- _Instructions for the task_
Down to the last character, repeat the data that follows.

[Saved data entries]

===

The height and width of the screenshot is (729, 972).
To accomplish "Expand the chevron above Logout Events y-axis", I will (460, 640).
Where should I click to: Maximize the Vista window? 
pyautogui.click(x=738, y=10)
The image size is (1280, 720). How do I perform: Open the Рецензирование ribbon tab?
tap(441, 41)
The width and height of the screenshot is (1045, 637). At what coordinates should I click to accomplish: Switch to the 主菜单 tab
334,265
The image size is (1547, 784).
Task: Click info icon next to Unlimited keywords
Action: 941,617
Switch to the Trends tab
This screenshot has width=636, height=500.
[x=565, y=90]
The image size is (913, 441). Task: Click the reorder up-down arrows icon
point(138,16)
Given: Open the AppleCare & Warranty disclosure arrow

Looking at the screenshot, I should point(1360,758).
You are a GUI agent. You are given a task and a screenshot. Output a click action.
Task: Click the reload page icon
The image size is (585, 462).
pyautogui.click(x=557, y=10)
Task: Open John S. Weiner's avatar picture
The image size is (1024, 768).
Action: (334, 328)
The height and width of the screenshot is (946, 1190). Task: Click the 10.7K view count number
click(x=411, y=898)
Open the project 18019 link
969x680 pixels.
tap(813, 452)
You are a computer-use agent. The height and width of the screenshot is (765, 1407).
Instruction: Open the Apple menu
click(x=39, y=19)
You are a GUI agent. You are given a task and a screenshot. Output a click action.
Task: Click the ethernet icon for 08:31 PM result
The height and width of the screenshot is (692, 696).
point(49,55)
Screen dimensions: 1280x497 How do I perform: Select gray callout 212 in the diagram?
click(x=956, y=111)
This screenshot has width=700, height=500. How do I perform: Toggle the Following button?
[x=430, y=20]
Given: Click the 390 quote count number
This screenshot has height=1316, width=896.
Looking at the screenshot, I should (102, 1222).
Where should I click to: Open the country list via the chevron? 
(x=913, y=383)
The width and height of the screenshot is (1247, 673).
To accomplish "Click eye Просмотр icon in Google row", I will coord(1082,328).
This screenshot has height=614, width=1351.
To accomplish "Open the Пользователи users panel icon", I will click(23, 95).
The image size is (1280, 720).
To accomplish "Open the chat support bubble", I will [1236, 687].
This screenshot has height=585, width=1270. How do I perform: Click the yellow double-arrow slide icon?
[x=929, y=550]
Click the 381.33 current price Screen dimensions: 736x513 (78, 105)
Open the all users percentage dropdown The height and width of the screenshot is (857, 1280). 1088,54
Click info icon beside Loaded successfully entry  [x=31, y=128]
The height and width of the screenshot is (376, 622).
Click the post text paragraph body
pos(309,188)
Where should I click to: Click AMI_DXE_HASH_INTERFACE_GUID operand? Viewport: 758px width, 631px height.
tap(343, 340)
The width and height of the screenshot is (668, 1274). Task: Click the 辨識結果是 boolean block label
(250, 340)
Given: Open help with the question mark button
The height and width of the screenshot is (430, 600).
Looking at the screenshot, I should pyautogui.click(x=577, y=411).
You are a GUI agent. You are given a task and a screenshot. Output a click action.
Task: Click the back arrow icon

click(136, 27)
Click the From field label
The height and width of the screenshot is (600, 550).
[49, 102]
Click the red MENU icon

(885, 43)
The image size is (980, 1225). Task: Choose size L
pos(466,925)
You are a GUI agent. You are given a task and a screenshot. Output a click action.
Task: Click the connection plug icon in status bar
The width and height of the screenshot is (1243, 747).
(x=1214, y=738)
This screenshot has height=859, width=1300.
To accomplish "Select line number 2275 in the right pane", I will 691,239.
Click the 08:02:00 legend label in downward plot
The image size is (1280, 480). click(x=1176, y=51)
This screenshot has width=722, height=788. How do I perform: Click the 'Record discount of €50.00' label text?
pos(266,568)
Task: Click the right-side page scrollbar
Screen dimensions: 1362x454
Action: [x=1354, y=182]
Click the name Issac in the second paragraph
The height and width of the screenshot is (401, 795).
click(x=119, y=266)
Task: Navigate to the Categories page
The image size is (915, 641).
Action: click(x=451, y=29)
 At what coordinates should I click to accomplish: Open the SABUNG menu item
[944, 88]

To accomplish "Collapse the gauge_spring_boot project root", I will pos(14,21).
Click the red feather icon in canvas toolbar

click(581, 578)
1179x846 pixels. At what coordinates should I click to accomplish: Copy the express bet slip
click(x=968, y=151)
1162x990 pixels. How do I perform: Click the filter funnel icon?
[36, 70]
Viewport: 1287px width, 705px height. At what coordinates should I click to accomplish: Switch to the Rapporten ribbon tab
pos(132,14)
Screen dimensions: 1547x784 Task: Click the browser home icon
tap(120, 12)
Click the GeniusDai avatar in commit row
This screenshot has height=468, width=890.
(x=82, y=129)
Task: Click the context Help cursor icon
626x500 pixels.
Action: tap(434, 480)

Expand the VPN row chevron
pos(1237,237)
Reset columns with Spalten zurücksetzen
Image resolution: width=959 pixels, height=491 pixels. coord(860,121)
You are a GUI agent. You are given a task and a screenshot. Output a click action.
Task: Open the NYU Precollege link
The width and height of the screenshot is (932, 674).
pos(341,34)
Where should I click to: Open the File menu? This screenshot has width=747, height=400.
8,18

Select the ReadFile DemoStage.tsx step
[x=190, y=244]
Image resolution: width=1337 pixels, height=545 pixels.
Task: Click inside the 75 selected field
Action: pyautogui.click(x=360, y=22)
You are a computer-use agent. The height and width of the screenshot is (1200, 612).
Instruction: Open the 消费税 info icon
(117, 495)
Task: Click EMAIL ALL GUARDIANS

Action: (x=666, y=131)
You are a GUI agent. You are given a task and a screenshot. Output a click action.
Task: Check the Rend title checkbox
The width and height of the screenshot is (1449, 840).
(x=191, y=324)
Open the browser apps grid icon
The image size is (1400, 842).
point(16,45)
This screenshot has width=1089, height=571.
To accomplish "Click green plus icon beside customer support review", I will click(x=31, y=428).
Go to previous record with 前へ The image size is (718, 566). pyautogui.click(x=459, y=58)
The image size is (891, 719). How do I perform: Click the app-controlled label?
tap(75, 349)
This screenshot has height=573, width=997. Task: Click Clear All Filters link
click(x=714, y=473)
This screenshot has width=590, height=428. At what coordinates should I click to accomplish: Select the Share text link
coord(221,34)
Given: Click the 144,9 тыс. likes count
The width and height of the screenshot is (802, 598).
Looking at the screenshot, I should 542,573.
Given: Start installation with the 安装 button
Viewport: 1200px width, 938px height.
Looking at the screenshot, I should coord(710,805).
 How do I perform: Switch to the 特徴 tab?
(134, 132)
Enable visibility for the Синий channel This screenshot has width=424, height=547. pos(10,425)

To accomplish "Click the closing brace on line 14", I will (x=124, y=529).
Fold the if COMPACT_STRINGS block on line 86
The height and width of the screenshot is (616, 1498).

===

- _Result below_
The height and width of the screenshot is (729, 972).
To accomplish "Expand the chevron above Logout Events y-axis", I will (460, 640).
Where should I click to: Maximize the Vista window? 
pyautogui.click(x=738, y=10)
The image size is (1280, 720). How do I perform: Open the Рецензирование ribbon tab?
tap(441, 41)
The width and height of the screenshot is (1045, 637). At what coordinates should I click to accomplish: Switch to the 主菜单 tab
334,265
The image size is (1547, 784).
Task: Click info icon next to Unlimited keywords
Action: 941,617
Switch to the Trends tab
This screenshot has width=636, height=500.
[x=565, y=90]
The image size is (913, 441). Task: Click the reorder up-down arrows icon
point(138,16)
Given: Open the AppleCare & Warranty disclosure arrow

Looking at the screenshot, I should point(1360,758).
You are a GUI agent. You are given a task and a screenshot. Output a click action.
Task: Click the reload page icon
The image size is (585, 462).
pyautogui.click(x=557, y=10)
Task: Open John S. Weiner's avatar picture
The image size is (1024, 768).
Action: (334, 328)
The height and width of the screenshot is (946, 1190). Task: Click the 10.7K view count number
click(x=411, y=898)
Open the project 18019 link
969x680 pixels.
tap(813, 452)
You are a computer-use agent. The height and width of the screenshot is (765, 1407).
Instruction: Open the Apple menu
click(x=39, y=19)
You are a GUI agent. You are given a task and a screenshot. Output a click action.
Task: Click the ethernet icon for 08:31 PM result
The height and width of the screenshot is (692, 696).
point(49,55)
Screen dimensions: 1280x497 How do I perform: Select gray callout 212 in the diagram?
click(x=956, y=111)
This screenshot has width=700, height=500. How do I perform: Toggle the Following button?
[x=430, y=20]
Given: Click the 390 quote count number
This screenshot has height=1316, width=896.
Looking at the screenshot, I should (102, 1222).
Where should I click to: Open the country list via the chevron? 
(x=913, y=383)
The width and height of the screenshot is (1247, 673).
To accomplish "Click eye Просмотр icon in Google row", I will coord(1082,328).
This screenshot has height=614, width=1351.
To accomplish "Open the Пользователи users panel icon", I will click(23, 95).
The image size is (1280, 720).
To accomplish "Open the chat support bubble", I will [1236, 687].
This screenshot has height=585, width=1270. How do I perform: Click the yellow double-arrow slide icon?
[x=929, y=550]
Click the 381.33 current price Screen dimensions: 736x513 (78, 105)
Open the all users percentage dropdown The height and width of the screenshot is (857, 1280). 1088,54
Click info icon beside Loaded successfully entry  [x=31, y=128]
The height and width of the screenshot is (376, 622).
Click the post text paragraph body
pos(309,188)
Where should I click to: Click AMI_DXE_HASH_INTERFACE_GUID operand? Viewport: 758px width, 631px height.
tap(343, 340)
The width and height of the screenshot is (668, 1274). Task: Click the 辨識結果是 boolean block label
(250, 340)
Given: Open help with the question mark button
The height and width of the screenshot is (430, 600).
Looking at the screenshot, I should pyautogui.click(x=577, y=411).
You are a GUI agent. You are given a task and a screenshot. Output a click action.
Task: Click the back arrow icon

click(136, 27)
Click the From field label
The height and width of the screenshot is (600, 550).
[49, 102]
Click the red MENU icon

(885, 43)
The image size is (980, 1225). Task: Choose size L
pos(466,925)
You are a GUI agent. You are given a task and a screenshot. Output a click action.
Task: Click the connection plug icon in status bar
The width and height of the screenshot is (1243, 747).
(x=1214, y=738)
This screenshot has height=859, width=1300.
To accomplish "Select line number 2275 in the right pane", I will 691,239.
Click the 08:02:00 legend label in downward plot
The image size is (1280, 480). click(x=1176, y=51)
This screenshot has width=722, height=788. How do I perform: Click the 'Record discount of €50.00' label text?
pos(266,568)
Task: Click the right-side page scrollbar
Screen dimensions: 1362x454
Action: [x=1354, y=182]
Click the name Issac in the second paragraph
The height and width of the screenshot is (401, 795).
click(x=119, y=266)
Task: Navigate to the Categories page
The image size is (915, 641).
Action: click(x=451, y=29)
 At what coordinates should I click to accomplish: Open the SABUNG menu item
[944, 88]

To accomplish "Collapse the gauge_spring_boot project root", I will pos(14,21).
Click the red feather icon in canvas toolbar

click(581, 578)
1179x846 pixels. At what coordinates should I click to accomplish: Copy the express bet slip
click(x=968, y=151)
1162x990 pixels. How do I perform: Click the filter funnel icon?
[36, 70]
Viewport: 1287px width, 705px height. At what coordinates should I click to accomplish: Switch to the Rapporten ribbon tab
pos(132,14)
Screen dimensions: 1547x784 Task: Click the browser home icon
tap(120, 12)
Click the GeniusDai avatar in commit row
This screenshot has height=468, width=890.
(x=82, y=129)
Task: Click the context Help cursor icon
626x500 pixels.
Action: tap(434, 480)

Expand the VPN row chevron
pos(1237,237)
Reset columns with Spalten zurücksetzen
Image resolution: width=959 pixels, height=491 pixels. coord(860,121)
You are a GUI agent. You are given a task and a screenshot. Output a click action.
Task: Open the NYU Precollege link
The width and height of the screenshot is (932, 674).
pos(341,34)
Where should I click to: Open the File menu? This screenshot has width=747, height=400.
8,18

Select the ReadFile DemoStage.tsx step
[x=190, y=244]
Image resolution: width=1337 pixels, height=545 pixels.
Task: Click inside the 75 selected field
Action: pyautogui.click(x=360, y=22)
You are a computer-use agent. The height and width of the screenshot is (1200, 612).
Instruction: Open the 消费税 info icon
(117, 495)
Task: Click EMAIL ALL GUARDIANS

Action: (x=666, y=131)
You are a GUI agent. You are given a task and a screenshot. Output a click action.
Task: Check the Rend title checkbox
The width and height of the screenshot is (1449, 840).
(x=191, y=324)
Open the browser apps grid icon
The image size is (1400, 842).
point(16,45)
This screenshot has width=1089, height=571.
To accomplish "Click green plus icon beside customer support review", I will click(x=31, y=428).
Go to previous record with 前へ The image size is (718, 566). pyautogui.click(x=459, y=58)
The image size is (891, 719). How do I perform: Click the app-controlled label?
tap(75, 349)
This screenshot has height=573, width=997. Task: Click Clear All Filters link
click(x=714, y=473)
This screenshot has width=590, height=428. At what coordinates should I click to accomplish: Select the Share text link
coord(221,34)
Given: Click the 144,9 тыс. likes count
The width and height of the screenshot is (802, 598).
Looking at the screenshot, I should 542,573.
Given: Start installation with the 安装 button
Viewport: 1200px width, 938px height.
Looking at the screenshot, I should coord(710,805).
 How do I perform: Switch to the 特徴 tab?
(134, 132)
Enable visibility for the Синий channel This screenshot has width=424, height=547. pos(10,425)

To accomplish "Click the closing brace on line 14", I will (x=124, y=529).
Fold the if COMPACT_STRINGS block on line 86
The height and width of the screenshot is (616, 1498).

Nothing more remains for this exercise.